Elemento fondamentale per la Cassazione è la libertà individuale che va bilanciata con la sicurezza; inoltre in tema di riprese tramite mezzi di videosorveglianza è previsto che chiunque installi tale sistema debba provvedere a segnalarne la presenza, con appositi cartelli posti a ridosso dell’area interessata, in modo tale che risultino visibili.

La Corte Europea dei Diritti dell’Uomo

In riferimento a detto equilibrio tra interessi e libertà individuali, la Cassazione richiama una pronuncia della Corte Europea dei Diritti dell’Uomo (causa C-212/13) nella quale i giudici hanno precisato che la videosorveglianza che si estende allo spazio pubblico, quella cioè installata dal privato e diretta al di fuori della sua sfera privata, non appare come un’attività esclusivamente personale.

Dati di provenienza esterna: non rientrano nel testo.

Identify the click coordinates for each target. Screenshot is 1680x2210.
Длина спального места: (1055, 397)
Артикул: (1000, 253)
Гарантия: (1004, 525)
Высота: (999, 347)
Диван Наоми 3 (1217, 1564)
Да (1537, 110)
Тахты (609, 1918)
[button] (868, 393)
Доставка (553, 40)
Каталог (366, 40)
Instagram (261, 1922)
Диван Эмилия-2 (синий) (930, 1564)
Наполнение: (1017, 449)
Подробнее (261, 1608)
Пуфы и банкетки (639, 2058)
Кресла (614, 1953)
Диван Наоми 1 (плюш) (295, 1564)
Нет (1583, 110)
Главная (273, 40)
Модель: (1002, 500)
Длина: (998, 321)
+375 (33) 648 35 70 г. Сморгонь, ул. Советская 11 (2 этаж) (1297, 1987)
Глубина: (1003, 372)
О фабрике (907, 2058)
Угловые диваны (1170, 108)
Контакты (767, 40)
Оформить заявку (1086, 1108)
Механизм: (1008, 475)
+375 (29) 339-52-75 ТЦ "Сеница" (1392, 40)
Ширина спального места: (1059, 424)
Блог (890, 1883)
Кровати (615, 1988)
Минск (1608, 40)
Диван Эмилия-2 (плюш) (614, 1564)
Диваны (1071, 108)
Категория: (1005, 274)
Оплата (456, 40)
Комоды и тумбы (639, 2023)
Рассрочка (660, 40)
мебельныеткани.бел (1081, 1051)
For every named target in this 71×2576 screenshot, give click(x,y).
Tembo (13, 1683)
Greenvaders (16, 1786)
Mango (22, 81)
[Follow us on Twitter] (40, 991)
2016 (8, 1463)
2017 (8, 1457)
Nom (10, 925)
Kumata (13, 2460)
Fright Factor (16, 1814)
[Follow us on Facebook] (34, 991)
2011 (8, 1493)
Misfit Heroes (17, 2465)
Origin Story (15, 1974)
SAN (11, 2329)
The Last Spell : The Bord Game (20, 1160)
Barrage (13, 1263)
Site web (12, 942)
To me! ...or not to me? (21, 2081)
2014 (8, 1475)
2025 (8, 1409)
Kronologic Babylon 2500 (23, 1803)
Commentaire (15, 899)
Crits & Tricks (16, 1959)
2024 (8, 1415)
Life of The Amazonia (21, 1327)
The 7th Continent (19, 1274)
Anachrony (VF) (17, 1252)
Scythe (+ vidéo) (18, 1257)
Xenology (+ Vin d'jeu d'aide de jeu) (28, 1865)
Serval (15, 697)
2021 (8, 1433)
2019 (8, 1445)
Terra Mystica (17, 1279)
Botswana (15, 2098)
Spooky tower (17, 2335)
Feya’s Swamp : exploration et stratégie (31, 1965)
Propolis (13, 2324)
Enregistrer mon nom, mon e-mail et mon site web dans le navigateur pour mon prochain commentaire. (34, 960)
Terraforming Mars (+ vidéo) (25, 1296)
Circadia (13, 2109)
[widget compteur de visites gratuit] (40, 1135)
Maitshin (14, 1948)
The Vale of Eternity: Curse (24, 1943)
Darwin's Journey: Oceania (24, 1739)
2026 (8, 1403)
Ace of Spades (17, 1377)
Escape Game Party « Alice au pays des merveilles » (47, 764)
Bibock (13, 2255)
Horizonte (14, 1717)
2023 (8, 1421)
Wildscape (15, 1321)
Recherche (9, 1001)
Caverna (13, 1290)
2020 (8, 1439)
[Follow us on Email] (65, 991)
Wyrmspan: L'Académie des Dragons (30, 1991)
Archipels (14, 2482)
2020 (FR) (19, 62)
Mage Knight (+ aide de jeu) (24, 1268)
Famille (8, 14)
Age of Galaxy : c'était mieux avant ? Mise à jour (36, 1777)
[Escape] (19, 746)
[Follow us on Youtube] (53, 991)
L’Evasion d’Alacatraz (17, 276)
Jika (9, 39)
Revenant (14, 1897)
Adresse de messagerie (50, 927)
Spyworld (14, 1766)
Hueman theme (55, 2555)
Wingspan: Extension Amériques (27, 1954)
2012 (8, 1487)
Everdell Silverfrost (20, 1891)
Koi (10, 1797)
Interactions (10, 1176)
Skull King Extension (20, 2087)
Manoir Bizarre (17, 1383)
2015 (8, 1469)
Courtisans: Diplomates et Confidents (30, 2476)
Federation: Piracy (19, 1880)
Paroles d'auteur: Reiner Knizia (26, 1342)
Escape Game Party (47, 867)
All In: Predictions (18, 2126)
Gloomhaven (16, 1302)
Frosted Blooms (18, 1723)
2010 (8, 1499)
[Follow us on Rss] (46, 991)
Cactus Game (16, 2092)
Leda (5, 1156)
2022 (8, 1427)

Dunque ciò che in generale viene ritenuto illegittimo, può essere considerato lecito se nel caso di specie, vi sia un legittimo interesse del responsabile del trattamento alla protezione dei propri beni come la salute, la vita propria o della sua famiglia, la proprietà privata; se sussistono tali condizioni, è sufficiente l’informazione alle persone della presenza del predetto sistema.

Concludendo

Il sistema di videoripresa organizzato dagli imputati poteva essere finalizzato alla protezione di detti beni primari (sicurezza, vita e proprietà privata), essendo stata rispettata anche la prescrizione della preventiva informativa al pubblico.